Conditions to be a shareholder of an Argentine company

Under Argentine Law, foreign individuals and companies incorporated abroad are guaranteed the same rights than citizens and domestic companies. Except for few regulated activities and transactions, foreign individuals and companies may wholly own the shares of a domestic corporation.

As for foreign companies, a prior registration procedure before the Public Registry is mandatory to purchase stock shares of a company incorporated in Argentina (see in our Legal Blog our article Doing Business in Argentina Foreign Companies Previous Registration).

Structuring of the transaction

Preliminary negotiations

Term sheets, letters of intent and memorandums of understanding are usual practice in stock acquisition in Argentina. Lock-up and voting agreements may also by entered into and legally binding among the parties under Argentine law.

The new Civil and Commercial Code (Código Civil y Comercial de la Nación - CCCN), effective as of August 1, 2015, has introduced the regulation of preliminary negotiations (Articles Number 990 through 993). As a general principle, the parties have freedom to conduct preliminary negotiations and leave them at any time (Article Number 990). However, during such preliminary negotiations the parties must act in good faith not to unjustifiably frustrate them, even when no offer has been made (Article Number 991, first paragraph). The parties must also maintain confidentiality of the privileged information disclosed during preliminary negotiations (Article Number 992).
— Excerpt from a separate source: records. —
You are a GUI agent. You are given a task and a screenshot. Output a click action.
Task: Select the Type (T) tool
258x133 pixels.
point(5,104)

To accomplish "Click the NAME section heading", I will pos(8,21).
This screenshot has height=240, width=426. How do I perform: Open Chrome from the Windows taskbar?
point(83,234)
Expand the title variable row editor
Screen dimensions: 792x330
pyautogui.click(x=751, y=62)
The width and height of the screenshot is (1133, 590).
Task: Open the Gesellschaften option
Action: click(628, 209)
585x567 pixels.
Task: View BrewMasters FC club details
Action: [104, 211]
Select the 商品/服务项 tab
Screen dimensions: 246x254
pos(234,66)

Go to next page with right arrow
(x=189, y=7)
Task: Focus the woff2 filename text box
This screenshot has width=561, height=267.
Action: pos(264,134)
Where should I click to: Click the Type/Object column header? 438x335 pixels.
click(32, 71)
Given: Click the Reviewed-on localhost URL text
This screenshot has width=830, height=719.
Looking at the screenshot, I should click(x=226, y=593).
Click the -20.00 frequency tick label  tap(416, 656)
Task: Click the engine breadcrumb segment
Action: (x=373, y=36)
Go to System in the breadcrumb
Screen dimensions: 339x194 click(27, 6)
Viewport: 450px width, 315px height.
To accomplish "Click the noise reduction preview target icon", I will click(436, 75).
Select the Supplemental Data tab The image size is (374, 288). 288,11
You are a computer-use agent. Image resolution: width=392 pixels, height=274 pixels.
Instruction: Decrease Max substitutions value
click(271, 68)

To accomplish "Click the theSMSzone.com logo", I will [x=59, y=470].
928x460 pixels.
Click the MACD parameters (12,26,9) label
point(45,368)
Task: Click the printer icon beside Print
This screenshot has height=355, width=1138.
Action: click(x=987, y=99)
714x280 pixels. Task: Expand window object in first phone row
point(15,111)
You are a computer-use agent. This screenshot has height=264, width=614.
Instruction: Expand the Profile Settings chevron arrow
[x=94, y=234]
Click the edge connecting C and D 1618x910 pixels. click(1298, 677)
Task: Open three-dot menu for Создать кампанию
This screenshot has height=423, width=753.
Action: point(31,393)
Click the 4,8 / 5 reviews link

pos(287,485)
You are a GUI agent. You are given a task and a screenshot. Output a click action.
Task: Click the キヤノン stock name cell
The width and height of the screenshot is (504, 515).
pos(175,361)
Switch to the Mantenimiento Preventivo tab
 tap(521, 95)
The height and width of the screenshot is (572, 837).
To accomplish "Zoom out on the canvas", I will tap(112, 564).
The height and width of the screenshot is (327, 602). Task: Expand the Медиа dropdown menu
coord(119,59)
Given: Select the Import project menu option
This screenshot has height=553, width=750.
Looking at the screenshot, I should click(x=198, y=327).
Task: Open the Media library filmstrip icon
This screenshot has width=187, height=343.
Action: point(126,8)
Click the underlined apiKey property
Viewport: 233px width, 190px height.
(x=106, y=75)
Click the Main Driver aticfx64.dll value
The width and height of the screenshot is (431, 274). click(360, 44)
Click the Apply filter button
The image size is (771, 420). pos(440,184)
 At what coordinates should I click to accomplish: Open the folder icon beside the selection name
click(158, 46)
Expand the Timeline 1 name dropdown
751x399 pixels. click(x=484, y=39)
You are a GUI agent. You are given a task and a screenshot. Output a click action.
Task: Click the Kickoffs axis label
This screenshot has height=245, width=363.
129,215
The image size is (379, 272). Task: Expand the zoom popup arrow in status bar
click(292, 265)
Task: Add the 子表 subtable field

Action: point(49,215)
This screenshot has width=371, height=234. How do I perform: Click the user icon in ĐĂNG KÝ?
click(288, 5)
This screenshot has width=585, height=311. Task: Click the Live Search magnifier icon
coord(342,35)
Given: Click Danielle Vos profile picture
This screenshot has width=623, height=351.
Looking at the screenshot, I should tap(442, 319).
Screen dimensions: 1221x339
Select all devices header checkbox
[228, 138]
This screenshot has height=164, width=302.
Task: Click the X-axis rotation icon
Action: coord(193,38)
Letters of intent are expressly regulated by the CCCN, in Article Number 993, setting out that the instruments whereby one or all of the parties express their consent to negotiate on a certain basis, limited to matters related to a future contract, are to be construed restrictively and can only have a binding effect as an offer provided that they meet the relevant requirements (Article Number 993).

When drafting preliminary instruments under Argentine law, the parties should be aware of the CCCN's provisions on partial agreements, to avoid...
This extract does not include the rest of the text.